Jamaica Bay is going to the birds. And that's a good thing.

Officials gathered at the bay on the eve of Earth Day to announce that the City’s only wildlife refuge had grown for the first time in decades.

“These marshlands are the very foundation of this ecosystem,” said U.S. Rep. Anthony Weiner (D - Kew Gardens). “They are havens for insects, attract clams and support fish and birds. For years, concerned residents and environmentalists have warned us that they are disappearing. We can say now that the marshlands are coming back.”


The bay is home to 325 species of birds, 91 species of fish and 214 species of special concern – including some classified as threatened and endangered.
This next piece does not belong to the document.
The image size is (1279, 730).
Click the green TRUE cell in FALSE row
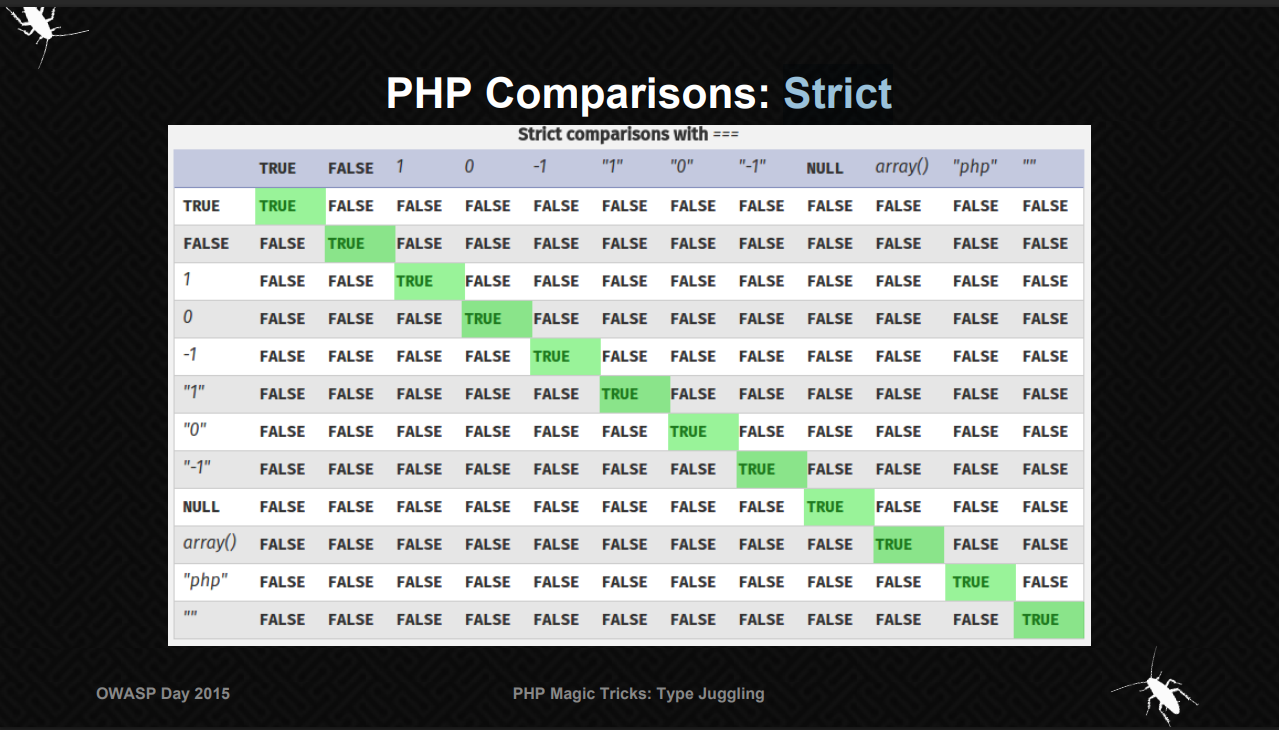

The salt marshes also serve as natural levies for the City – breaking down storm surges and protecting against coastal flooding.

Conservationists have struggled for years to stanch the loss of marshlands, which are dissappearing at a rate of 44 acres every year. And for the first time, they are seeing glimmers of hope. The marshes expanded by 15 acres this year.
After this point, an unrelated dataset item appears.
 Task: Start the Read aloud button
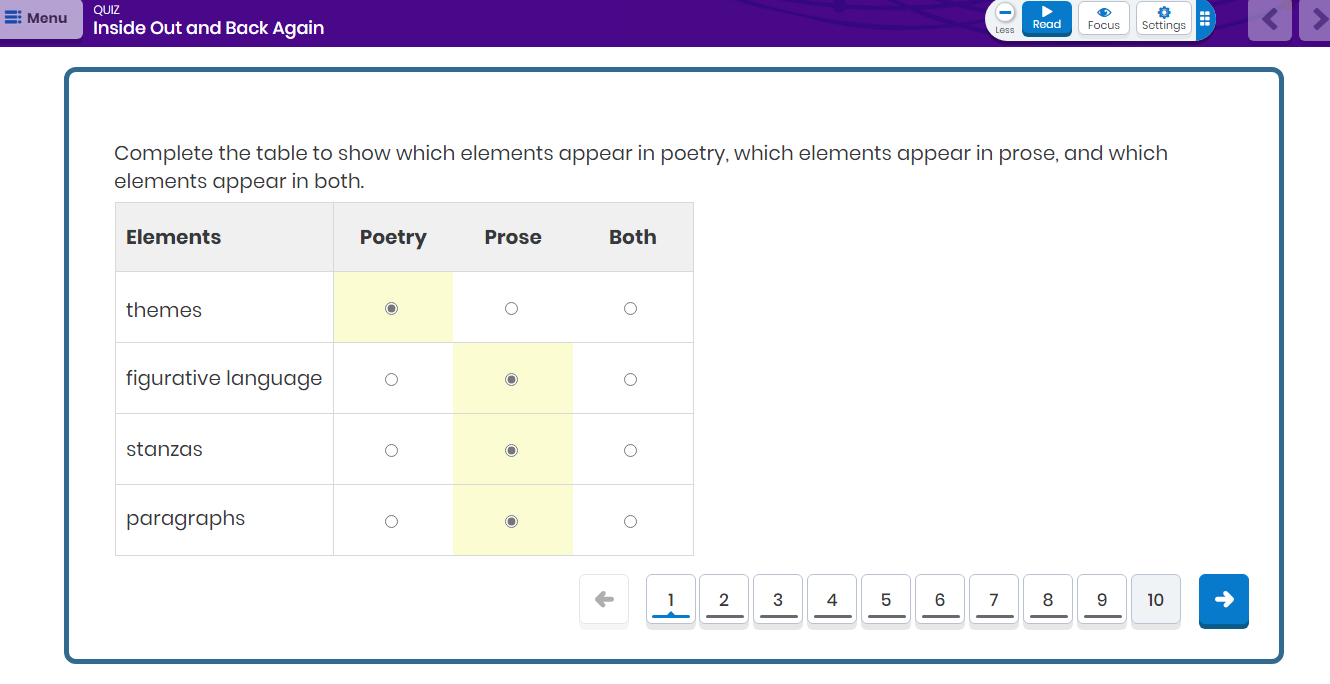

The increase was thanks to a $16 million Army Corps of Engineers project to restore Elder’s Point, a small island in the northern portion of the bay where 48 acres of marshland were rebuilt. The engineers replaced 240,000 cubic yards of beach soil and transplanted more than 750,000 native plants into the depleted area.
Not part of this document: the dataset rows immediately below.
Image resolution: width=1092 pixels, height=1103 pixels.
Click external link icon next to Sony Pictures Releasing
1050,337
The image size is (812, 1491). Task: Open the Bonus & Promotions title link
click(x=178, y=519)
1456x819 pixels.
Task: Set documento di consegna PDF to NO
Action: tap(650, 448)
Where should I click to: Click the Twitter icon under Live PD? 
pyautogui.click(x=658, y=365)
“We’ve now tried to expand by quite literally growing grass elsewhere, planting it in acres in this area and trying to see if it holds,” Weiner said. “And the answer so far is: yes it’s holding.”


Jamaica Bay is home to 325 bird species. Pollution and erosion have threatened the bay’s ecosystem for decades.

Jamaica Bay’s marshes have suffered for years under the twin threat of rising sea levels and water pollution. Nearby water treatment plants dump more than 15,000 kilograms of nitrogen every day into the surrounding waters, according to the National Parks Service, killing the marsh plants that form the foundation of the wetlands’ ecosystem and strengthen island beaches against erosionary forces.

“This is a jewel. And it’s a jewel that disappearing little bit by little bit,” Weiner said. “We have to stop the man-made reasons that we have this problem. We have to stop dumping nitrogen in the water here as we process our waste water. We have to do something about global climate change that’s causing the water levels to rise. And generally speaking we have to be better stewards of the earth if we expect to be better stewards of Jamaica Bay.”

To combat those threats, Weiner announced plans to hold and improve on this year’s gains.

Paramount among them is an effort to reduce nitrogen emissions by 60 percent using $431.5 million allocated to the state for environmental initiatives through federal stimulus funds. The money will fund plans to retrofit four coastal sewage plants, significantly reducing their nitrogen output.

Meanwhile, engineers will continue to build on their success at Elder’s Point. An additional $9 million was allocated for restoring nearly 100 acres of marshland over the next few years. The engineers will build 60 acres of marsh using 250,000 cubic yards of sand on Yellow Bar Hassock, 34 acres of marsh using 200,000 cubic yards of sand on Elders Point West and study additional restoration options for sites around the bay.

“We have to reverse the trend of what we’re losing each year,” Weiner said. “We’re going to have to do more work here to keep up with the loss that we have.”

More than 2,000 acres of marshes have disappeared from the bay since the decline began in 1924. And while Weiner acknowledged that restoring the marshes would be a long and expensive slog, he said the alternative is unacceptable.

“We’re putting our finger in the dike right now,” he said. “It’s a race – we are putting in 50 acres and losing 44. It’s not a great success, but it sure beats the alternative.”